Breakfast: Kashi Cinnamon Harvest Cereal with Soy Milk with an 8oz organic coffee (added soy milk and agave nectar). Mid Morning Snack: Smoothie (raspberries, blueberries, strawberries, soy milk, banana, agave). Lunch: ½ cup of Organic split pea soup, & a salad wrap. Salad wrap included: spinach leaves, chickpeas, apples, almonds, and craisins, rolled up in a whole wheat flat wrap with white balsamic dressing. Small herbal tea (my flower pot). Dinner: 4 “chicken” nuggets with steamed string beans. I quote “chicken” because they are vegetarian nuggets. I know some of you are re reading this and feeling confused as ever. I love my fake little nuggets, and these are actually soy free as well as meat free (obviously) which makes me feel even better since I try to not overdose on all the soy that tends to replace meat in so many vegetarian products. They are made from a mushroom protein, and breaded just like any other nugget, except no chickens were harmed in the making. I also consumed two water bottles today, and am wrapping up with a final treat: One Kashi Cookie. They are oatmeal raisin cookies that are baked with flaxseed and supplemented with omega-3. If you are going to have dessert, one of these certainly shouldn’t keep you up at night with guilt. And I find having one a day really keeps me from barging into the famous Serendipity’s in east midtown, and going nuts on a Broadway blackout sundae and a frozen hot chocolate.

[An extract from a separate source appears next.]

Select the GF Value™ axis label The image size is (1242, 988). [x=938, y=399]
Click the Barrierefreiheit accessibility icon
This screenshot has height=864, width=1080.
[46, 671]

My juices were delivered at 3:45pm today to my office. It was at that moment, I actually felt my first real moment of pressure and a teeny bit of anxiety. The box was heavy as I carried it into our company kitchen. I opened the lid, and there they were. Everything (and the only thing) I would be consuming for the next 3 days. I felt nervous, but kind of excited. Maybe the question of whether or not I would fail at this seemed to thrill me. Nevertheless, they are there waiting for me for when I get to my office at 8:30am tomorrow and have my first one for breakfast. My main fear is that I am going to feel sick on this. I don’t want to find myself hungry, and therefore suffering from all my normal symptoms that occur when I am hungry: headache, weakness, & irritability. I have chosen not to stick to my normal workout routine on this cleanse, despite many people swearing that you can. As a first timer, I am staying out of the gym (a great chance to catch up on all my nutrition homework) and have decided on day 3, depending how I feel, the furthest I will go is to my 10am yoga class. I wonder if I will be able to yoga on day 3 of no solids?
I feel as if I am being such a ridiculous American right now. People all over the world go days without food, whether it’s for fasting, cleansing, or simply not having enough food accessible to them to remain full. I only need to get through 3 days, (and my nutrients have been carefully calculated and juiced for me). I do hope that thought registers with me should my stomach start to growl and I should start to feel cranky. Besides, while I can’t site where I may have heard this, I am pretty sure there are some hardcore yogis out there who are practicing yoga for 11 hours a day with nothing by cumin, lemons, and cayenne pepper in their system. And some of them take vows of silence on top of this behavior (something I won’t even kid myself with by entertaining the thought).
I am such a rookie in this spiritual, cleansing world.